Write out the data word for word, taking care that no picture is carried over.

> **INPUT MATERIAL**
'''

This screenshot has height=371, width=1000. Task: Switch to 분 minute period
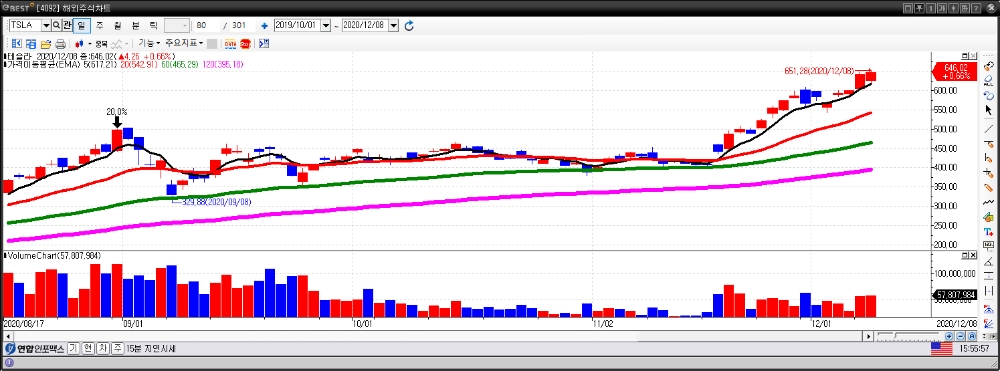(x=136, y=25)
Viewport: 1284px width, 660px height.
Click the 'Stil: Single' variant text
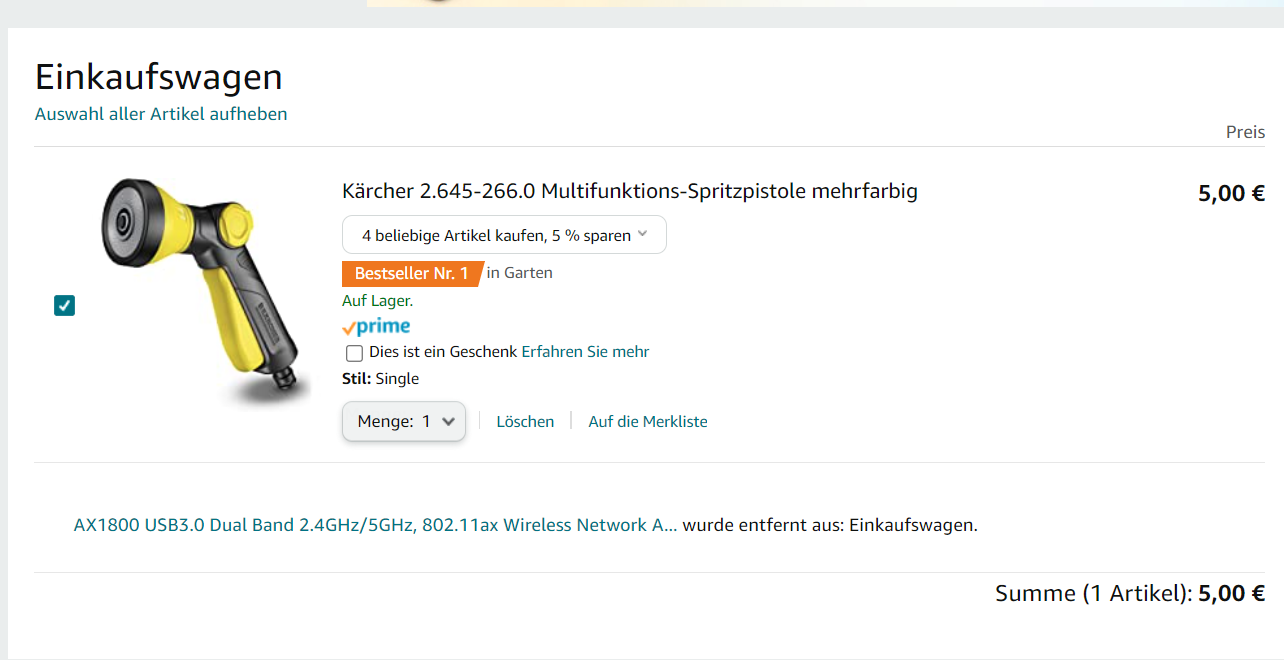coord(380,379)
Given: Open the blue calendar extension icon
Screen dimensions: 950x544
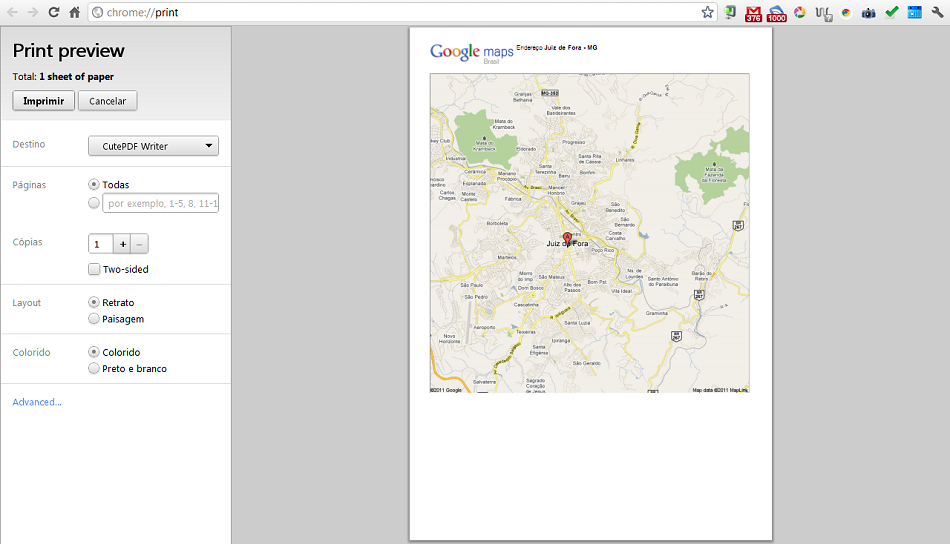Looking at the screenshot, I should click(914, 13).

'''

> **YOUR RESPONSE**
This screenshot has height=371, width=1000. Task: Switch to 분 minute period
(x=136, y=25)
Viewport: 1284px width, 660px height.
Click the 'Stil: Single' variant text
coord(380,379)
Given: Open the blue calendar extension icon
Screen dimensions: 950x544
Looking at the screenshot, I should click(914, 13).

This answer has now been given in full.